● ABOUT THIS EXERCISE
Retype, without changes or pictures, only the lines that begin at the one containing "Viewport: 1627px width, 798px height." and end at the last line of the records that follow.

--- THE INPUT ---

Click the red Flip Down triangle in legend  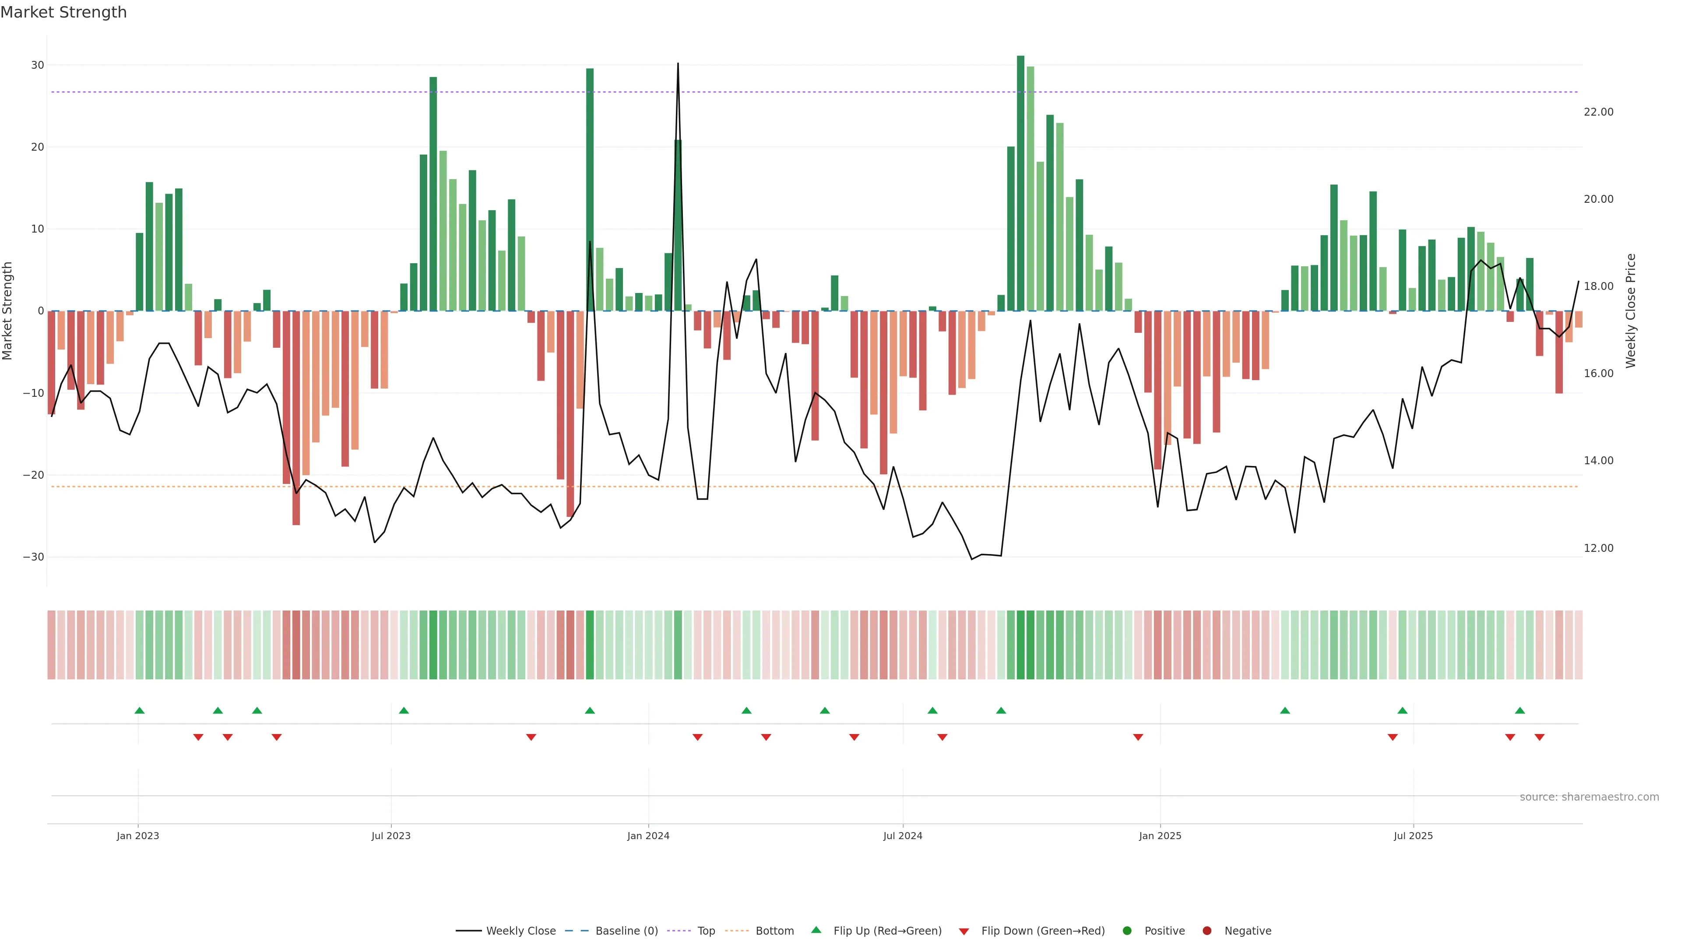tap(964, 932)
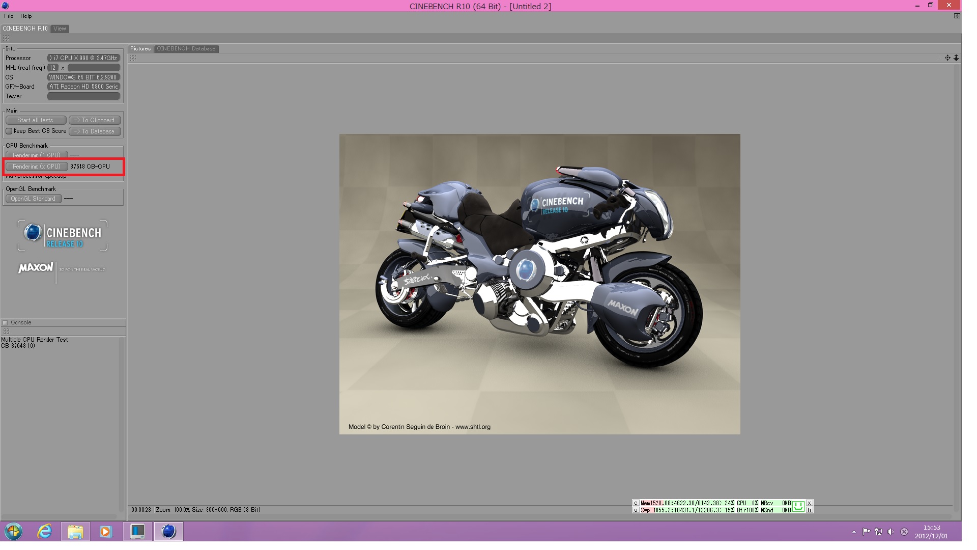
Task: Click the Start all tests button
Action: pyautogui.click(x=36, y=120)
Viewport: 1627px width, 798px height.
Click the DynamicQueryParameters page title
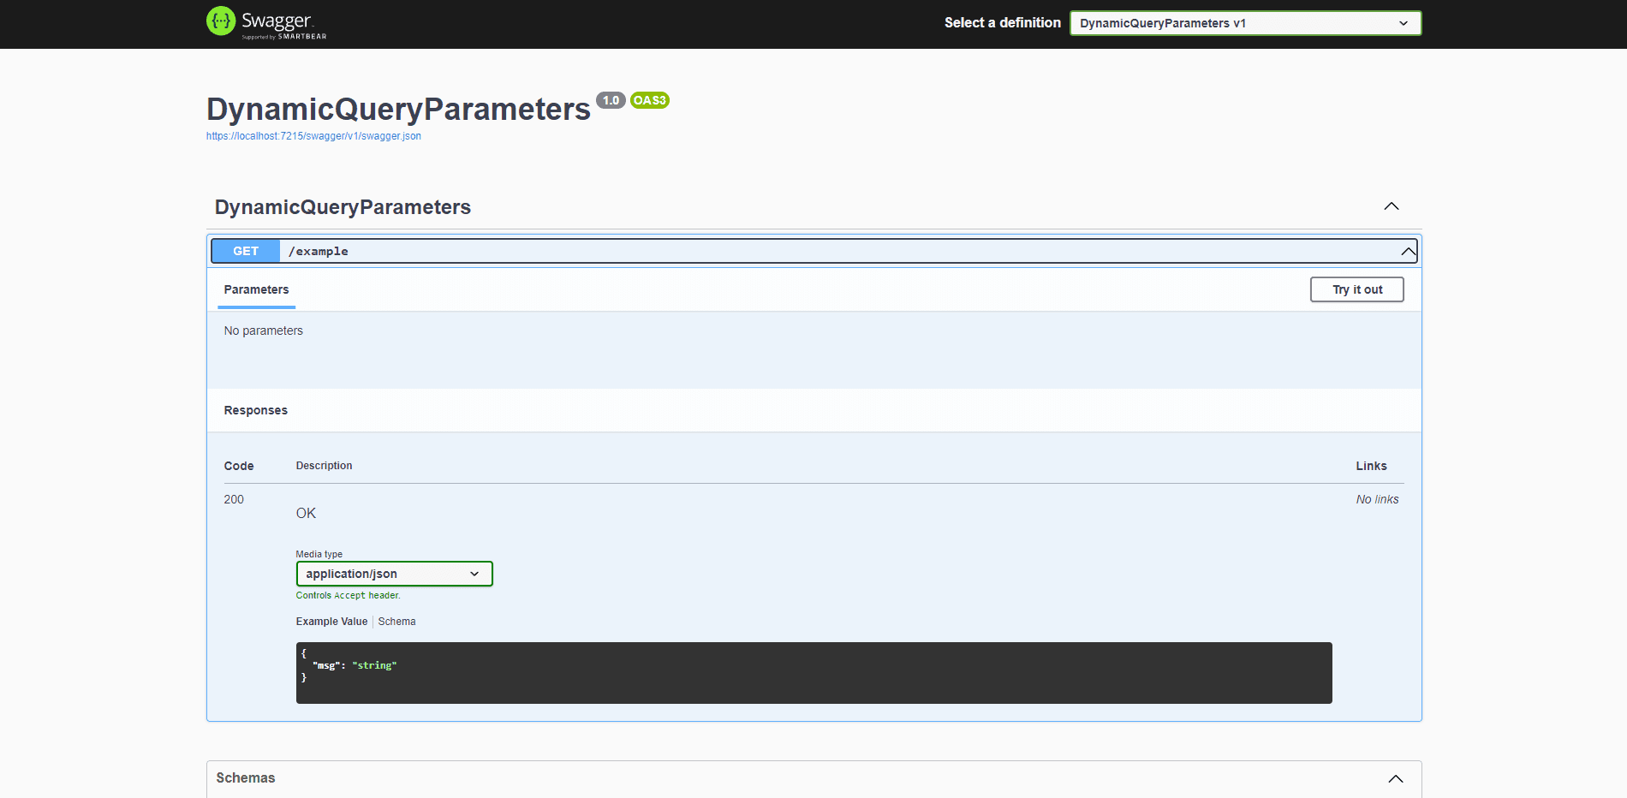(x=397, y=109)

---

● SOLUTION FOR THIS EXERCISE
Viewport: 1627px width, 798px height.
Click the DynamicQueryParameters page title
(x=397, y=109)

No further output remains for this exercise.